*** Begin section ***

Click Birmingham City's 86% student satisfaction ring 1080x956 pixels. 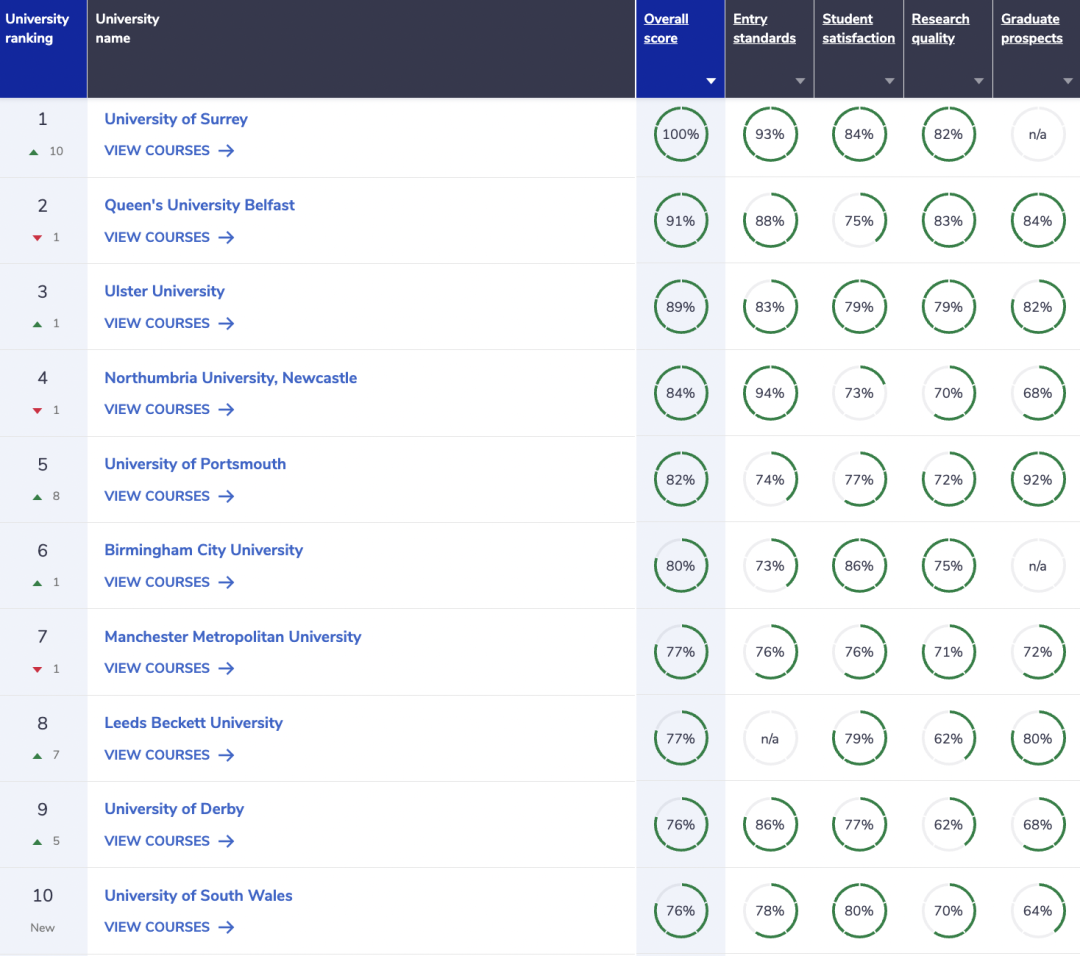point(858,566)
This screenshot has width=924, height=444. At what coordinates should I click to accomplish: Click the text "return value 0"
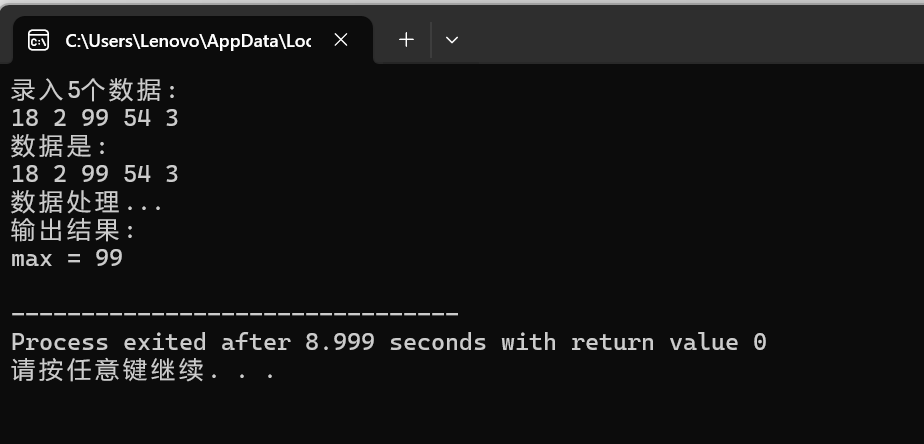(668, 343)
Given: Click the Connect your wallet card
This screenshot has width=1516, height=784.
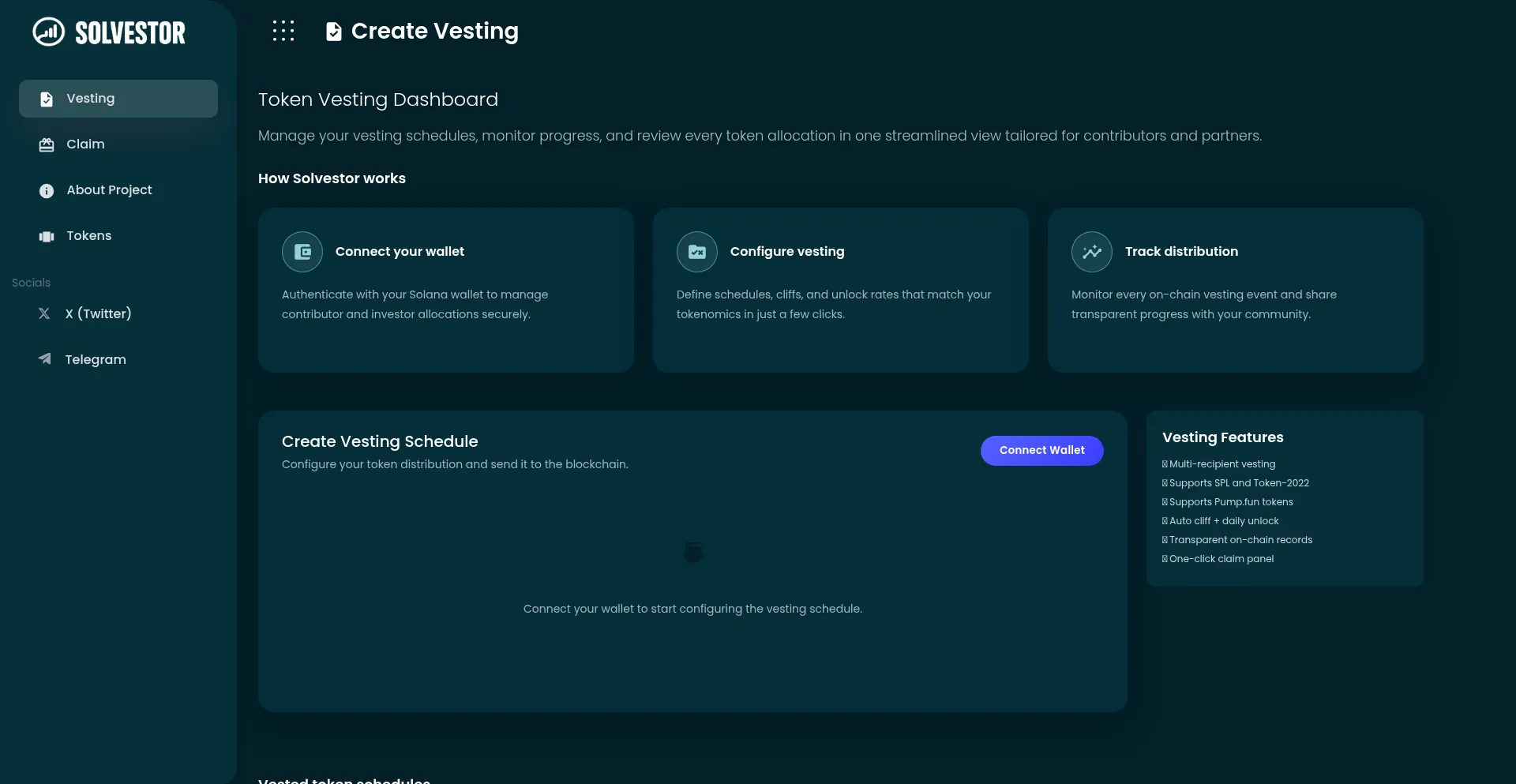Looking at the screenshot, I should pyautogui.click(x=445, y=290).
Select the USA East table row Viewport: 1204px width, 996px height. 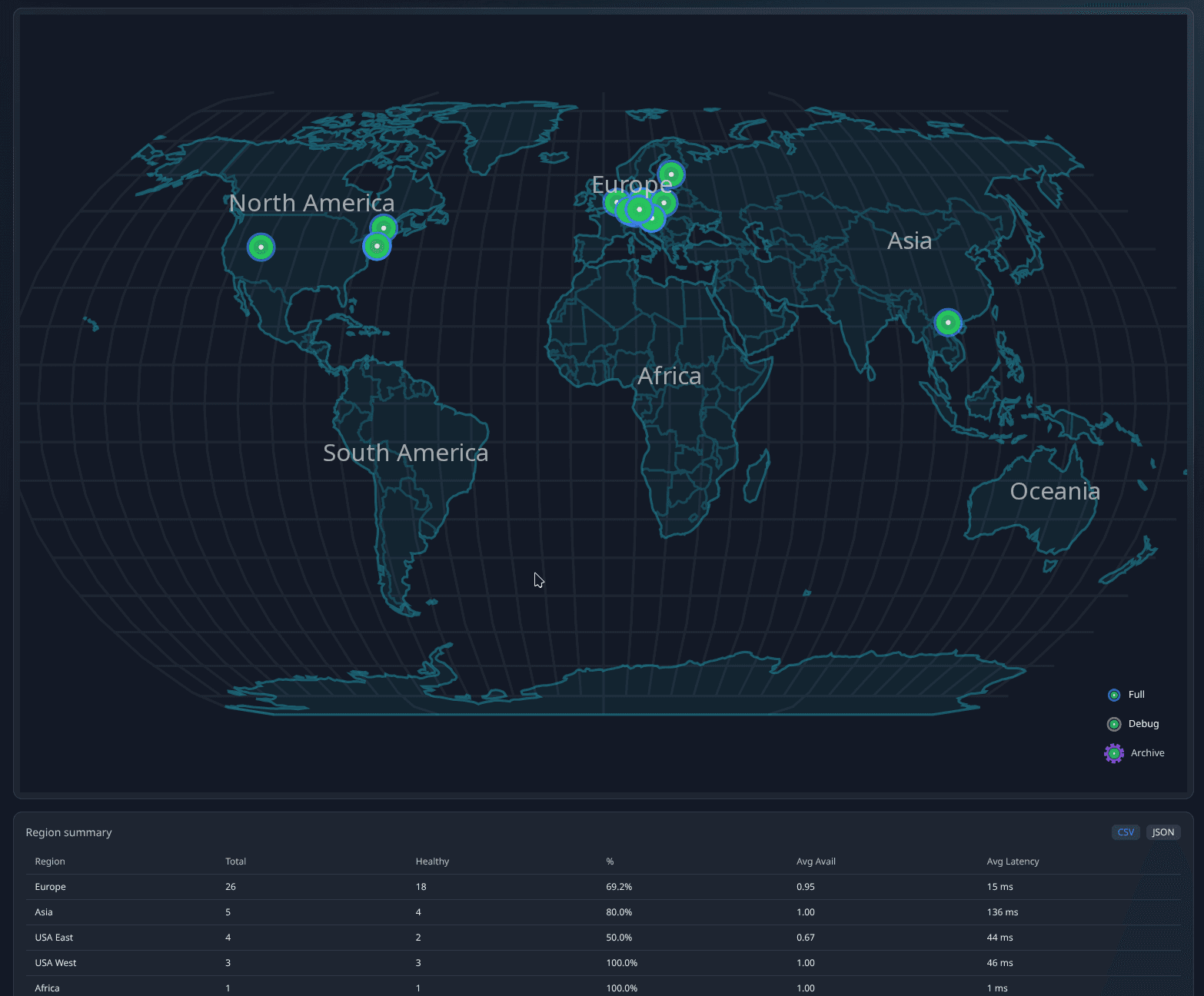coord(54,938)
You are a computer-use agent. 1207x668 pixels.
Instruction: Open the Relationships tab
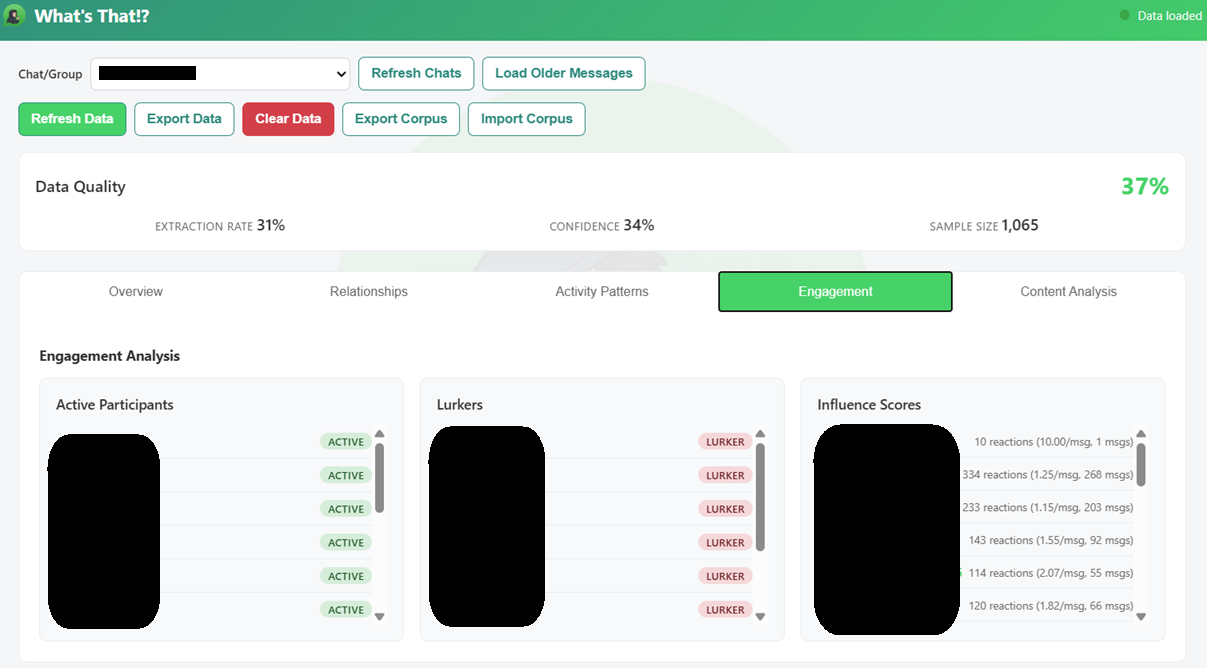[x=369, y=291]
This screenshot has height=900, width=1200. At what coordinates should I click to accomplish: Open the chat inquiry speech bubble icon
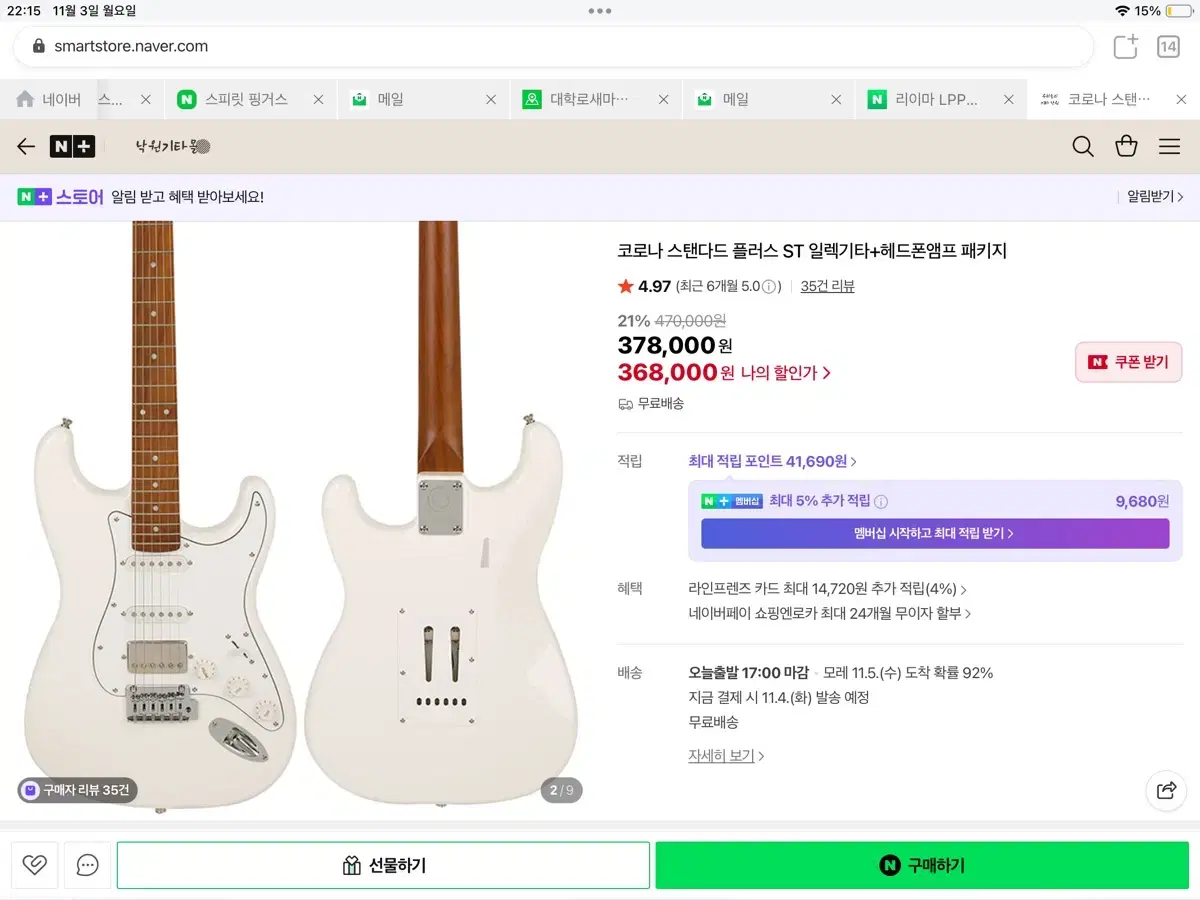tap(87, 864)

*** End section ***

» Task prompt
The answer should contain only the lines from the one with "Instruction: Open the Relationships tab" through the last line of the material, given word for word and without pictures.

» Reply to the task
Instruction: Open the Relationships tab
[x=369, y=291]
This screenshot has height=900, width=1200. At what coordinates should I click to accomplish: Open the chat inquiry speech bubble icon
tap(87, 864)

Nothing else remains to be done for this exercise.